Back in July, the U.S. confirmed the highest number of measles cases in more than three decades, according to data from the Centers for Disease Control and Prevention.
Since then, there have been around 300 more confirmed cases in the three months since the country broke that milestone.
At least 1,563 cases have been reported across 42 states as of Oct. 7, the CDC reports.
For comparison, there were only 285 confirmed measles cases in the U.S. in 2024. This year's spike is a 500% increase from last year's numbers, with more than two months left in the year.
The last time the U.S. saw more measles cases was 33 years ago, in 1992. That year saw 2,126 confirmed measles cases.
Eight years later, in 2000, the World Health Organization said the disease had been eliminated in the country. A disease being eliminated means that it isn't spreading in the country, and can only be contracted by contact with somebody who has it outside of the U.S.
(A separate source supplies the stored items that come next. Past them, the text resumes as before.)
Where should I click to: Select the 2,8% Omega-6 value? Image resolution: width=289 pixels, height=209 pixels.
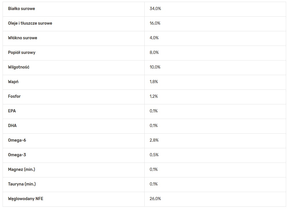(x=154, y=140)

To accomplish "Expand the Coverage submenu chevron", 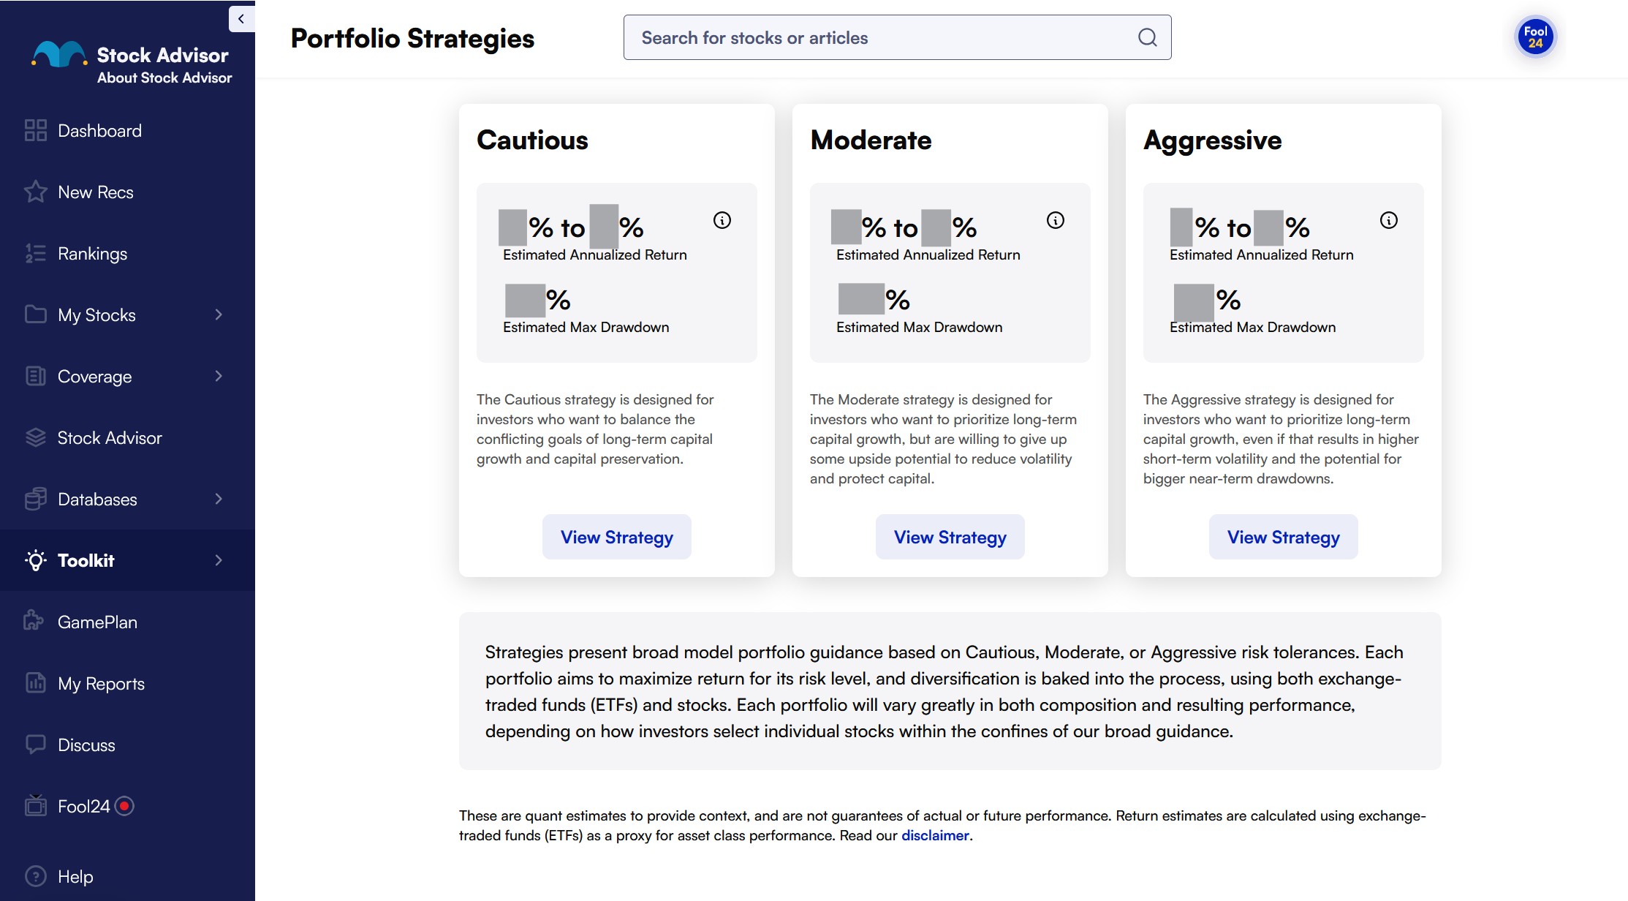I will coord(218,376).
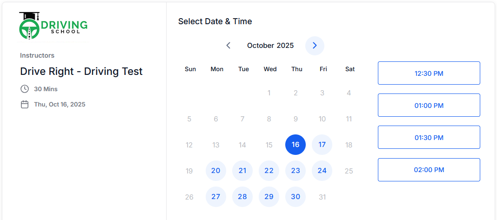Go to the previous month arrow

pyautogui.click(x=228, y=46)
Health officials credited the historic milestone 25 years ago to rising vaccination rates, as more infants received the shots, starving the disease of available hosts. But after success at the turn of the century, U.S. vaccination numbers have begun to slip, especially in rural areas.
This year's outbreaks, some of them interconnected, started in February in under vaccinated communities in West Texas. At least three people have died -- two children in Texas and an adult in New Mexico -- and dozens of people have been hospitalized.
Public health experts maintain the true case count may be higher than state health departments have confirmed. The CDC's website acknowledges that probable measles cases have been reported, but doesn't count them in its tally until they have been confirmed.
Measles is a highly contagious virus that can cause high fever, rash, cough and red eyes. The most obvious sign of a measles infection is the rash, which is usually one of the first symptoms to appear. But symptoms can develop over time, and health officials warn that patients are contagious for days after they begin developing.
The disease is known to cause life-threatening complications, such as brain inflammation or pneumonia.
According to the Cleveland Clinic, measles is highly contagious for anybody without a vaccine.
"Experts estimate that if one person in a room of unvaccinated people has measles, 9 out of 10 people in the room will catch it," the clinic notes on its website.
There is no cure for measles, which usually passes once the body's infection has fought it off. There is a vaccine that provides lifelong protection.
Most children receive the first dose of the two-shot treatment between a year and 15 months old.
But those numbers are going down.
Around 92.5% of 2024-25 kindergartners got their required measles-mumps-rubella shots, U.S. education officials said earlier this year. That number is down slightly from the previous year. Before the COVID-19 pandemic, the vaccination rate was 95% -- the level that makes it unlikely that a single infection will spark a disease cluster or outbreak.
State and federal leaders have for years kept funding stagnant for local public health departments' vaccination programs that are tasked with reversing the trend.
"What we're seeing with measles is a little bit of a 'canary in a coal mine,'" said Lauren Gardner, leader of Johns Hopkins University's independent measles and COVID tracking databases. "It's indicative of a problem that we know exists with vaccination attitudes in this county and just, I think, likely to get worse."